Stored records:
++++++

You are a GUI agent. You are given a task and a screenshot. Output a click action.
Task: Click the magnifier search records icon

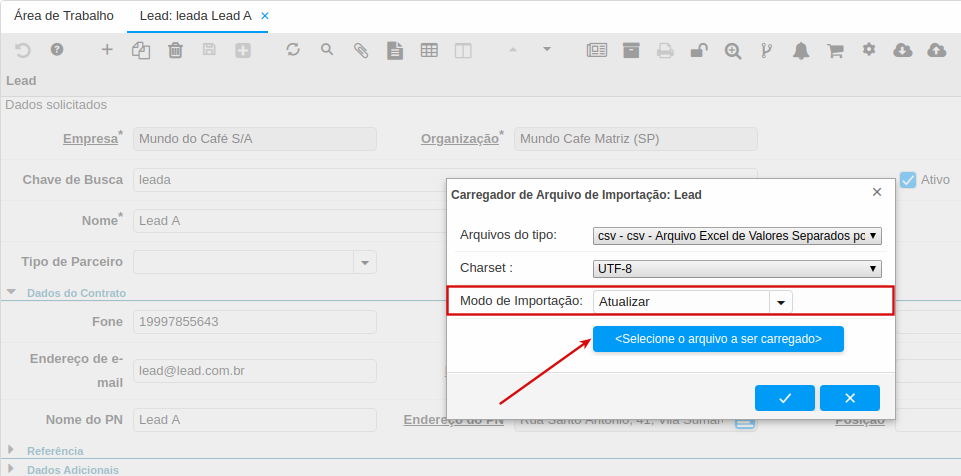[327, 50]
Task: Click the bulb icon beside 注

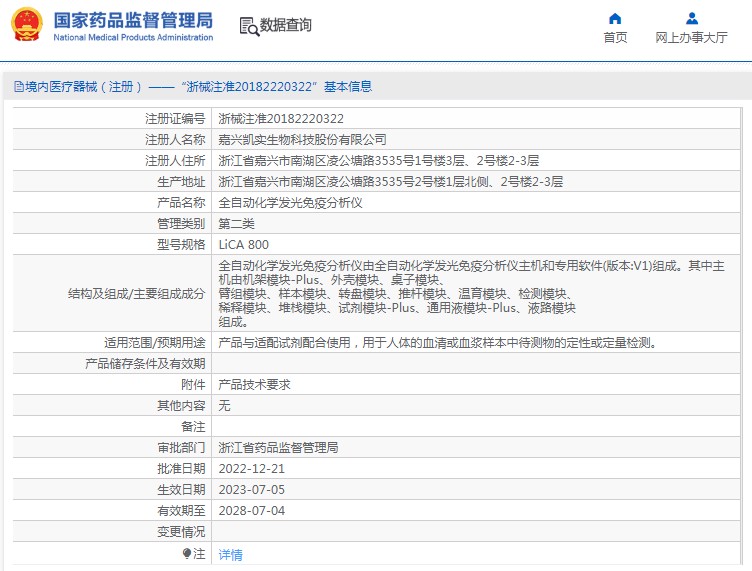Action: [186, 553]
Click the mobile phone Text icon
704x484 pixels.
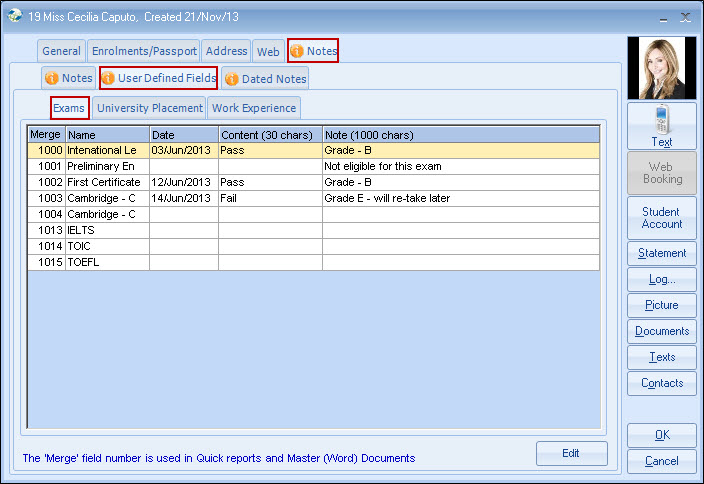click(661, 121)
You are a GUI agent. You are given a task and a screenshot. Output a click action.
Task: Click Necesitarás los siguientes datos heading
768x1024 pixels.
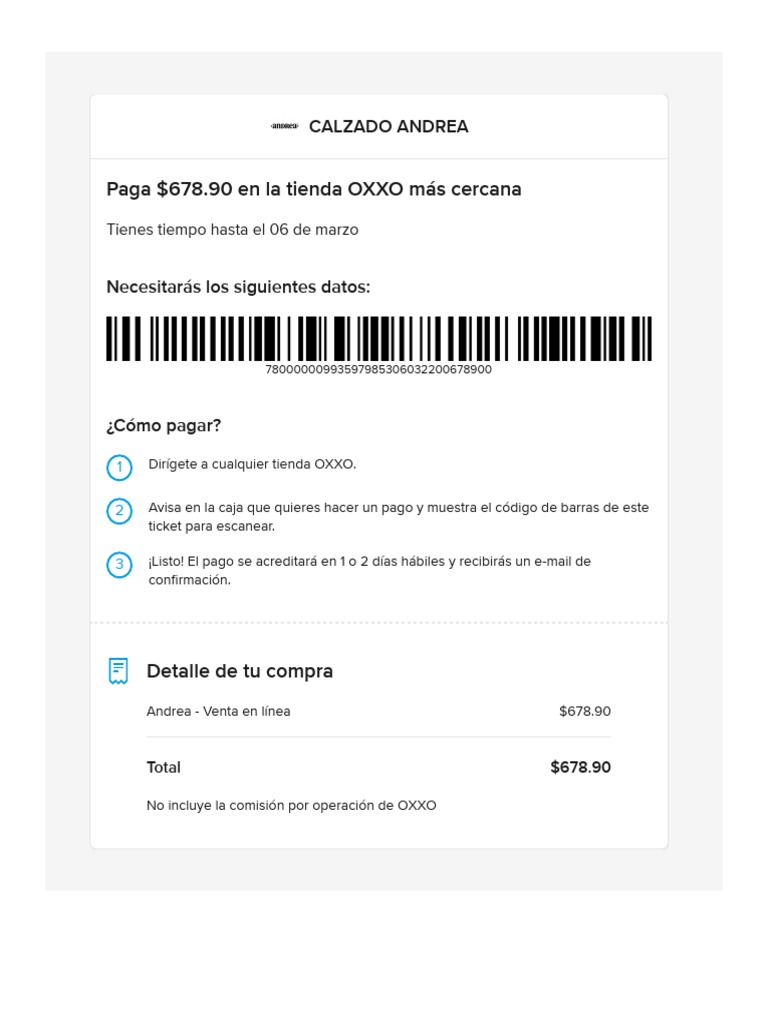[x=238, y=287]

++++++

** EXERCISE AIM **
I'd like the data above duplicated exactly, with no pictures included.

** RESPONSE AREA **
You are a GUI agent. You are given a task and a screenshot. Output a click action.
Task: Click the magnifier search records icon

[327, 50]
Task: Click the bulb icon beside 注

Action: [186, 553]
Click the mobile phone Text icon
704x484 pixels.
click(661, 121)
You are a GUI agent. You are given a task and a screenshot. Output a click action.
Task: Click Necesitarás los siguientes datos heading
768x1024 pixels.
[x=238, y=287]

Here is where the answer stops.